$ rustup target add stable-x86_64-apple-darwin
error: toolchain 'stable-x86_64-unknown-linux-gnu' does not contain component 'rust-std' for target 'stable-x86_64-apple-darwin'
note: not all platforms have the standard library pre-compiled: https://doc.rust-lang.org/nightly/rustc/platform-support.html
That's a tier I target. It should work, correct?
Why? It doesn't work any other compiled language, why should it work for Rust?
Apple's position is extra clear: if you want to develop something for macOS or iOS you have to do that on Mac. Period, end of story. Nothing else is supported (and by “unsupported” I mean not “Apple wouldn't help you” but “Apple's license doesn't allow that and there are technical measures in place to make that
impossible really hard”).
I know that Visual Studio supports remote development for MacOS, maybe some tools would allow you to do the same with Rust.
But, ultimately, it's just easier to develop MacOS software on Mac. Or ignore Mac completely.
Rust's position seems to be that it should work: Target Tier Policy - The rustc book
If it doesn't work, then x86_64-apple-darwin should be demoted from a tier I target to a lower tier.
Where does your link say that Tier 1 target is supposed to be usable on host of your choosing?
Tiers are about level of support, it doesn't tell anything about your ability to use some random host to use compilers for these tiers.
In fact it specifically tells about this situation: If running the testsuite requires additional infrastructure (such as physical systems running the target), the target maintainers must arrange to provide such resources to the Rust project, to the satisfaction and approval of the Rust infrastructure team.
I'm not 100% sure but I think it's precisely about MacOS: it wasn't tier 1 platform till Rust project got enough MacOS systems for the CI.

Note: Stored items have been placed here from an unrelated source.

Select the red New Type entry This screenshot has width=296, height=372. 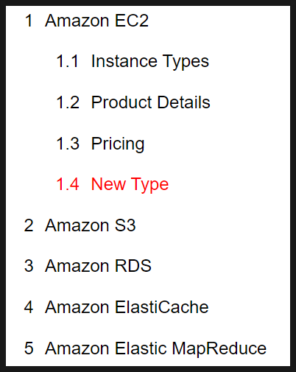click(130, 184)
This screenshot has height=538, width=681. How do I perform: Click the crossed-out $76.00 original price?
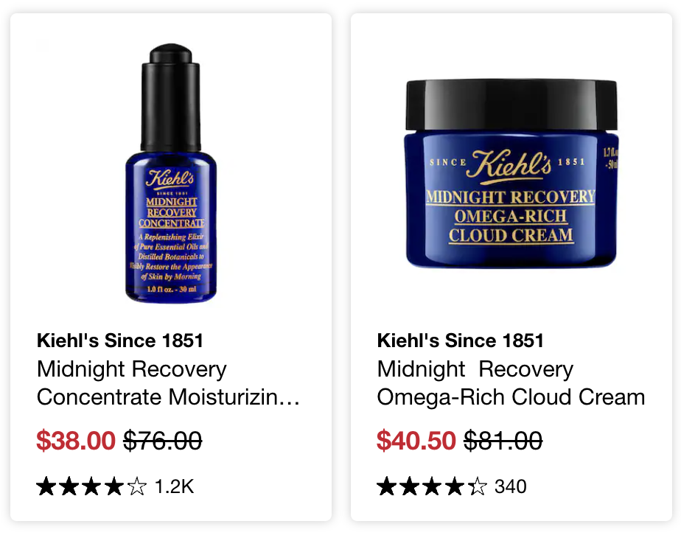(163, 440)
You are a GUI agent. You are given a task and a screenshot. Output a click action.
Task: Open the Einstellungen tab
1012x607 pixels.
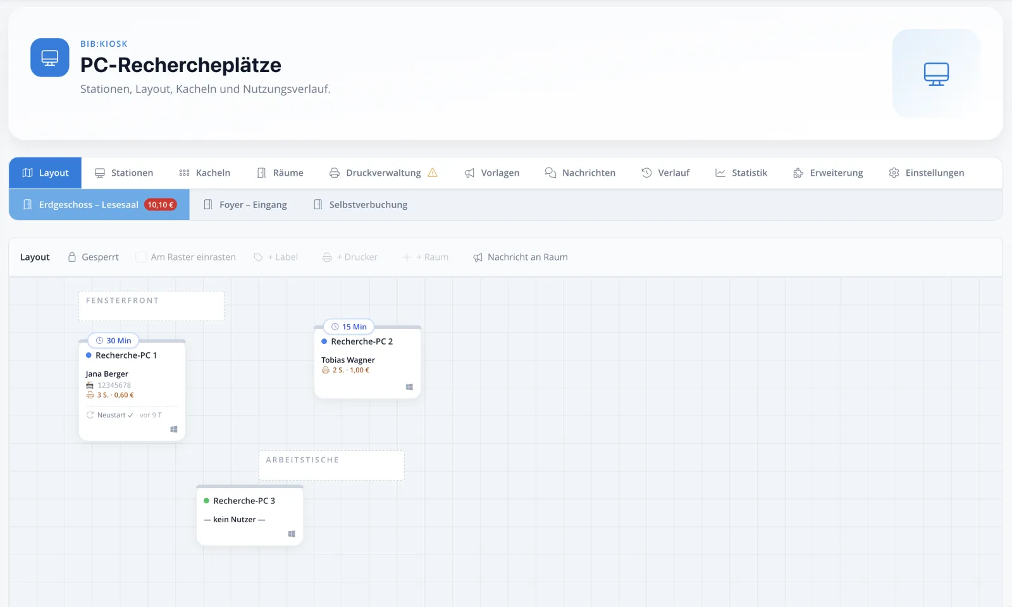click(927, 173)
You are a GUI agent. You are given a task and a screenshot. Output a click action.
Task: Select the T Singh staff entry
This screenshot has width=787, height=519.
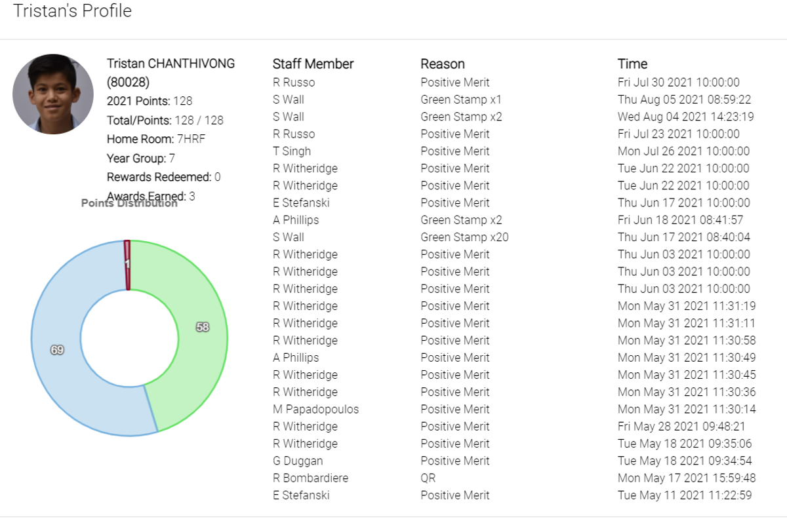[x=292, y=151]
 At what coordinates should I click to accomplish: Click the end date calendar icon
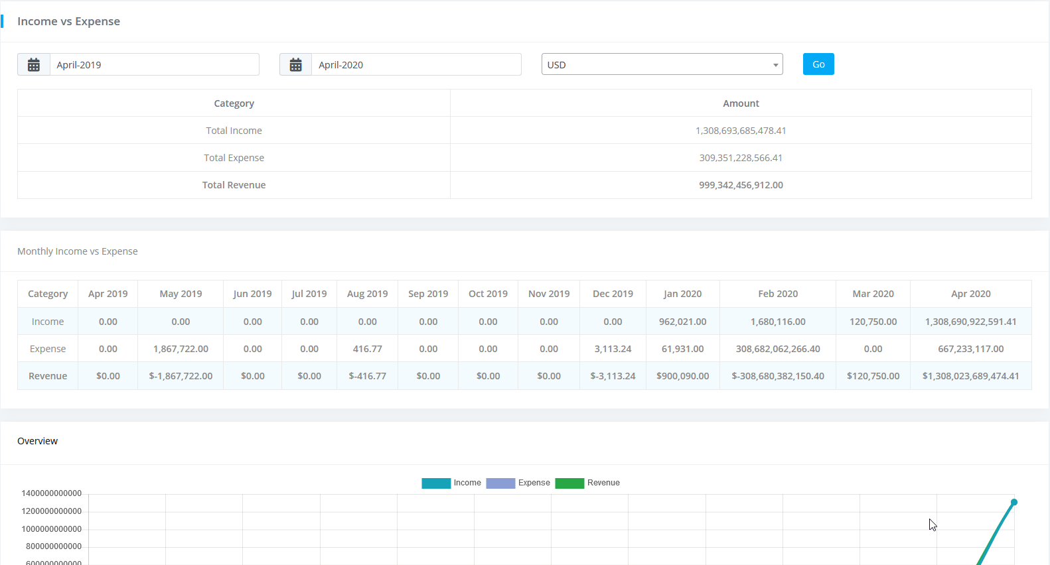pos(296,65)
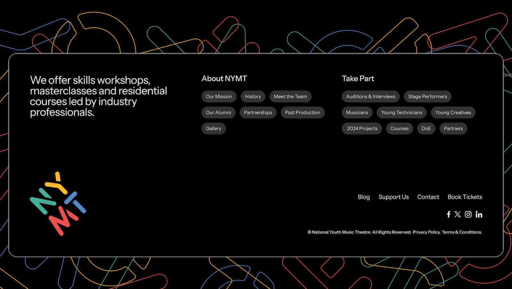This screenshot has height=289, width=512.
Task: Open the Blog footer link
Action: [x=364, y=197]
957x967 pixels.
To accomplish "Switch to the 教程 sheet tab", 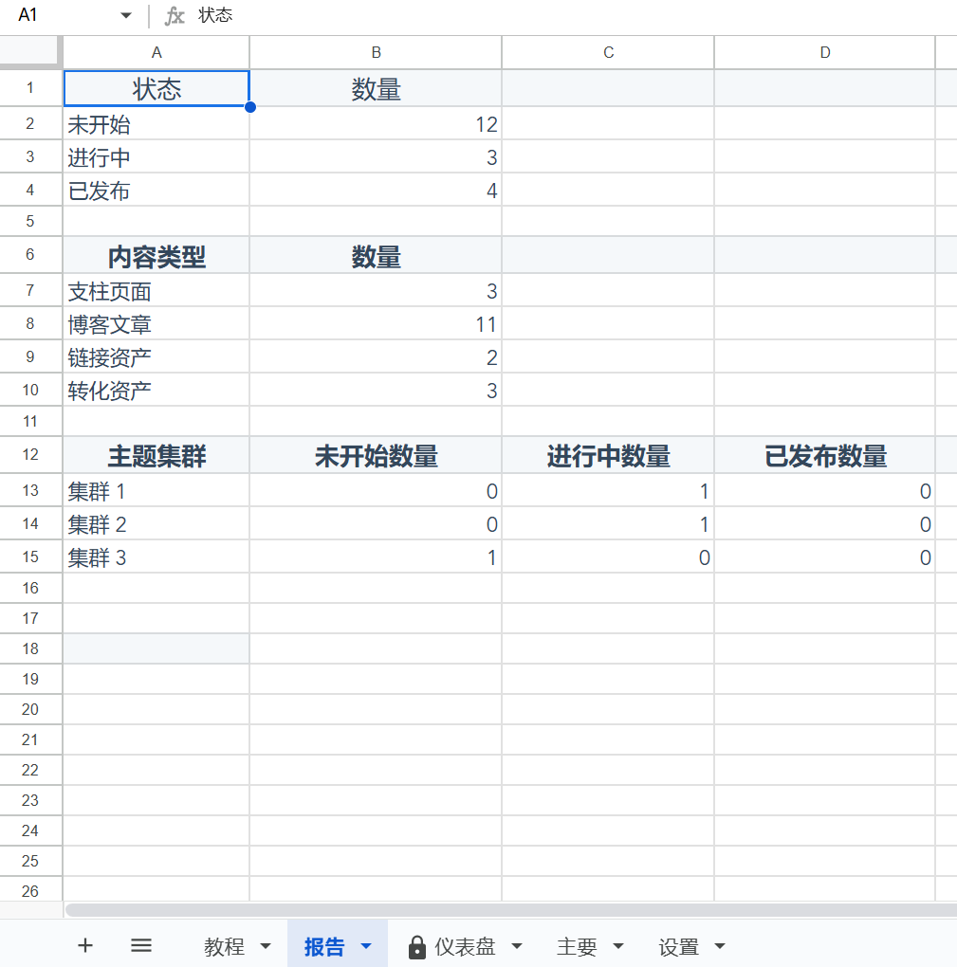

x86_64-apple-darwin is pretty well supported target, you just have to use MacOS if you want to use it.
The target is
You will also need a compiler toolchain that can target macOS - GitHub - tpoechtrager/osxcross: Mac OS X cross toolchain for Linux, FreeBSD, OpenBSD and Android (Termux) is a decent way to do that.
You can also use
cross to handle some of the config plumbing for you, though you will need to do some of the work yourself for licensing reasons: GitHub - cross-rs/cross-toolchains: Additional Dockerfiles and crosstool-ng config files to build additional toolchains.
Note that even if you do all that you would still need to get certificate from Apple and use that, or else your apps wouldn't run on normal MacOS setup.
Basically: Apple haven't yet made it impossible to build binaries for MacOS on some other OS, but it becomes increasingly harder each year.
I wouldn't trust these tools, if you really want to provide binaries for MacOS you need MacOS, anything else is just asking for trouble.
That helped. I can install support for that target.
Building the default "hello world" project gets to the point that linking with "cc" fails with the message
cc: error: unrecognized command-line option '-arch' Which is kind of strange. cargo generated a cc command that can't work.
cc is (Ubuntu 11.3.0-1ubuntu1-22.04.1) 11.3.0
This is a known problem. Zig seems to be a workaround. That's two years old, though. Is that a good approach?
Read the rest of my post.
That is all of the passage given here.